» **Page**:
•••
Thinkpiecebot is built in Tracery, and it works by having a series of formulas with lists of things that get plugged in. For example, “[EXCLAMATION], A [MODIFIER] [BIGOT TYPE]” can make tweets like “Holy Shit, A Suit-Wearing Racist”. Most of my formulas have pretty long lists of words that can get plugged into them, but I’m at a point where I have over 100 formulas, so I can put in a few that have a more limited selection of possible phrases and not worry about them naturally coming up more than every few days. I’ve been putting in a lot more formulas that are extremely pointed criticism at specific types of stories.  

This isn’t an accident, and it isn’t a bot that learns automatically picking something up. This is me, attempting to use satire to point out something that the media is utterly failing at, assisted by a random number generator. Sometimes it works really well. For example:

What’s great about the evolution of thinkpiecebot is that a lot of the pieces I was originally mocking were about various forms of completely trivial bullshit, from cupcake shops to comic books, and I’ve been expanding it for over a year. That’s a year of reading terrible thinkpieces, taking suggestions from people on Twitter, and sending drunk emails to myself while my friends are in the bathroom to remind myself to put the stuff we were talking about in when I get home. It means there’s over 1,500 unique phrases in the bot that get plugged into the 100+ formulas.

I can’t hold all the stuff that goes in there in my head at a time; I’d never have thought to put “Cupcake Shops” in the above tweet. That’s the power of the random number generator. When you combine it with phrases like “The United States Electing A Sexual Predator As President” and “Headlines That Are Too Fucking Precious To Use The Word ‘Fascism'” that are obviously written by me in my voice, the bot starts to sound less like a bot and more like me.
•••
» **Data records**:
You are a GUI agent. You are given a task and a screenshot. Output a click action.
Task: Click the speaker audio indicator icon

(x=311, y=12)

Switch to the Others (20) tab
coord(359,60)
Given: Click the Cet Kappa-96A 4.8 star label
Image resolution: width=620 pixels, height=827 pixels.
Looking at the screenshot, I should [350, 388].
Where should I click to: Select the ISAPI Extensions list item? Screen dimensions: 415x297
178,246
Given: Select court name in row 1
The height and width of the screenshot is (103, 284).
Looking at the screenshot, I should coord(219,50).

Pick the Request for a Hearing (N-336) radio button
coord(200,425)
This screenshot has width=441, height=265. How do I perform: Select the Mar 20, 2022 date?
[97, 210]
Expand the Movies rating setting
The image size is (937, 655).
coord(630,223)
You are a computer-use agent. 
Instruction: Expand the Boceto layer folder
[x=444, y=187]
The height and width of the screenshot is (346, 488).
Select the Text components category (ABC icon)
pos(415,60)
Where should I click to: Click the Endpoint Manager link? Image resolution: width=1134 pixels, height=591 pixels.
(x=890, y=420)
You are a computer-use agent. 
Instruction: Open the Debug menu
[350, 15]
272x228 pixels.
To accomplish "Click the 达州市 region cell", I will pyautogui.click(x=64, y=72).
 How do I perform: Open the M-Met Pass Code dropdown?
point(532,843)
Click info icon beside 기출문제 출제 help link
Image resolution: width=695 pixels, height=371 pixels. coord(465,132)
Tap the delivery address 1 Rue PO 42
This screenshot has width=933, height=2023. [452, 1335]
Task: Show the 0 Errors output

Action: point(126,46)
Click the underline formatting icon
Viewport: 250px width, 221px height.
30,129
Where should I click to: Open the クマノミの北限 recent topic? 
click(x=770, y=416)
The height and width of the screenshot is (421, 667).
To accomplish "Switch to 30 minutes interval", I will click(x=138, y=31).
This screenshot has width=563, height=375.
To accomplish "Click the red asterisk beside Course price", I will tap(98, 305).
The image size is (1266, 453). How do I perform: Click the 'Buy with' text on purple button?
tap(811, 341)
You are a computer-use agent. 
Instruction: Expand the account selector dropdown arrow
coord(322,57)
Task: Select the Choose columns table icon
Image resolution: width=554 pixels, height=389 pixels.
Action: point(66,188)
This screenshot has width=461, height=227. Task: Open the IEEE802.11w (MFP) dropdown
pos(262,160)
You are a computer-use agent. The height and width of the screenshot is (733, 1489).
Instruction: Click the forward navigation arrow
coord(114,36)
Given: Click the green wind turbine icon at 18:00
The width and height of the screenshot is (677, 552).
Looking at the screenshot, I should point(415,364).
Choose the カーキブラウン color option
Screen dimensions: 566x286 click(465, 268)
•••
» **Problems to solve**:
1 – In the Thinkpiecebot post, why can the author add formulas that offer only a limited selection of possible phrases? Answer in one to three sentences.
2 – According to the Thinkpiecebot post, how many unique phrases does the bot contain?
3 – Extend the Thinkpiecebot post from the point where it stops.

» **Results for each task**:
1 – The bot now has over 100 formulas, so any single formula with a small set of phrases is unlikely to come up more than once every few days.

2 – Over 1,500.

3 –
The bot’s less funny now. But sticking with making fun of the kind of shitty thinkpiece that was bugging me in the middle of 2015 would have just made it slip into irrelevance, and from the beginning, thinkpiecebot has been a living project that expands and changes. I’m longing for a time when the thinkpieces that made me mad were just boomer nonsense about Pokémon, but I think this bot is gonna keep getting darker for a while ago. Maybe it will be funnier if we can fix the world.

the saga of @christianmom18

Over the past few months, I’ve been making a handful of “honeybots”– bots that act as a honeypot for Twitter troll. There are a lot of people on Twitter who search for specific terms and then yell at people who mention them; they go on about topics that range from chemtrails and the flat earth to various alt-right people with cult followings to atheism. A handful of bullies particularly like to search for people who mention them negatively and then retweet those people to their followers, leading a harassment mob to their virtual door.

I’ve been documenting these on a Tumblr blog, and they caught the attention of the Washington Post, among other places. Sarah Nyberg made an advanced, improved honeybot that is even better at catching trolls and wasting their time than mine. It’s been a fun couple weeks for automatically wasting the time of assholes.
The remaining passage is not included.